* [Short exercise]:
Arrange the items starting at the line that contains "Πολιτική και ιστορία (145, 735)" and ending at the line that contains "Πολιτική επιστήμη - Φιλοσοφία" as a two-column CSV with the columns item_text and coordinates. Give one row per item, put each value in a single quoted field, and replace any line breaks with spaces.

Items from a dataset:

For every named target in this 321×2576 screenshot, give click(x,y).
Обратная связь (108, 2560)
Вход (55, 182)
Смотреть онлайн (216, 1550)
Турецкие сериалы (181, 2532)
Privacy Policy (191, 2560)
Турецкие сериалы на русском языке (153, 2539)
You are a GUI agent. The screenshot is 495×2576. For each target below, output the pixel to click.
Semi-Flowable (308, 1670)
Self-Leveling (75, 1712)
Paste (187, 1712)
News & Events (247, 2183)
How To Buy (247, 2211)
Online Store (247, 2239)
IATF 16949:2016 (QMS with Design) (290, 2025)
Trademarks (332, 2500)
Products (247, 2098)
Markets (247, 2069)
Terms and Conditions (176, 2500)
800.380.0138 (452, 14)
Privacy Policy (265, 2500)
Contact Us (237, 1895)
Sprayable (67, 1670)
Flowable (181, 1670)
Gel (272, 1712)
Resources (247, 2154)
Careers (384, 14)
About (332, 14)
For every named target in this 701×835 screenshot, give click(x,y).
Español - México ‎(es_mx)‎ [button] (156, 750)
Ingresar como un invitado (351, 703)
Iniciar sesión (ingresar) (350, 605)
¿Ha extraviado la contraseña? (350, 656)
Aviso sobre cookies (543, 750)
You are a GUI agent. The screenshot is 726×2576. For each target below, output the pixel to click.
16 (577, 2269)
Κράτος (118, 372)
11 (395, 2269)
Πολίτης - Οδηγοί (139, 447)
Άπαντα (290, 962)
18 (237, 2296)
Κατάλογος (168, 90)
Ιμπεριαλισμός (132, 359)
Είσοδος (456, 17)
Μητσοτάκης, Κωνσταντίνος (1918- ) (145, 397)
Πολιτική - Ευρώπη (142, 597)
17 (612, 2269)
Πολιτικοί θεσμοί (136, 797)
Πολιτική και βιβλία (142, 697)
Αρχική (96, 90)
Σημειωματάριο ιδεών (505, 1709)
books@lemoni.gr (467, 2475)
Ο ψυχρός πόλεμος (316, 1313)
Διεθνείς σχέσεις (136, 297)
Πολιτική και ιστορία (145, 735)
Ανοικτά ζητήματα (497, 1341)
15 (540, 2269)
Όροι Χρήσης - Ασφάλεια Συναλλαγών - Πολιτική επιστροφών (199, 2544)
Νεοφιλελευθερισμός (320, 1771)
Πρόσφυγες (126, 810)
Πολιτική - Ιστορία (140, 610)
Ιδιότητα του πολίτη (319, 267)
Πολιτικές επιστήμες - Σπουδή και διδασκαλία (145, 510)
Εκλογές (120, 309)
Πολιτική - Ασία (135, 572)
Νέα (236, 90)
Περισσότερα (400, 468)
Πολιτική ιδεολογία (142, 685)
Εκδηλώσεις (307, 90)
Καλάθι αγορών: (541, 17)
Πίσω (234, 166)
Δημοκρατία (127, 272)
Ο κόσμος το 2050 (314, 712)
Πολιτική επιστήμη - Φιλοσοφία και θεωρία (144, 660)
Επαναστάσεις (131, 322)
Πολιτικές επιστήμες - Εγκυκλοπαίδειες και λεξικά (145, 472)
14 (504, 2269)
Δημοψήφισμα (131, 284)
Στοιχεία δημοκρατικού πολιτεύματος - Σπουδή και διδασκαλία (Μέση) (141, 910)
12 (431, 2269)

* [Reply to the exercise]:
item_text,coordinates
"Πολιτική και ιστορία","(145, 735)"
"Ανοικτά ζητήματα","(497, 1341)"
"15","(540, 2269)"
"Όροι Χρήσης - Ασφάλεια Συναλλαγών - Πολιτική επιστροφών","(199, 2544)"
"Νεοφιλελευθερισμός","(320, 1771)"
"Πρόσφυγες","(126, 810)"
"Πολιτική - Ιστορία","(140, 610)"
"Ιδιότητα του πολίτη","(319, 267)"
"Πολιτικές επιστήμες - Σπουδή και διδασκαλία","(145, 510)"
"Εκλογές","(120, 309)"
"Πολιτική - Ασία","(135, 572)"
"Νέα","(236, 90)"
"Περισσότερα","(400, 468)"
"Πολιτική ιδεολογία","(142, 685)"
"Εκδηλώσεις","(307, 90)"
"Καλάθι αγορών:","(541, 17)"
"Πίσω","(234, 166)"
"Δημοκρατία","(127, 272)"
"Ο κόσμος το 2050","(314, 712)"
"Πολιτική επιστήμη - Φιλοσοφία και θεωρία","(144, 660)"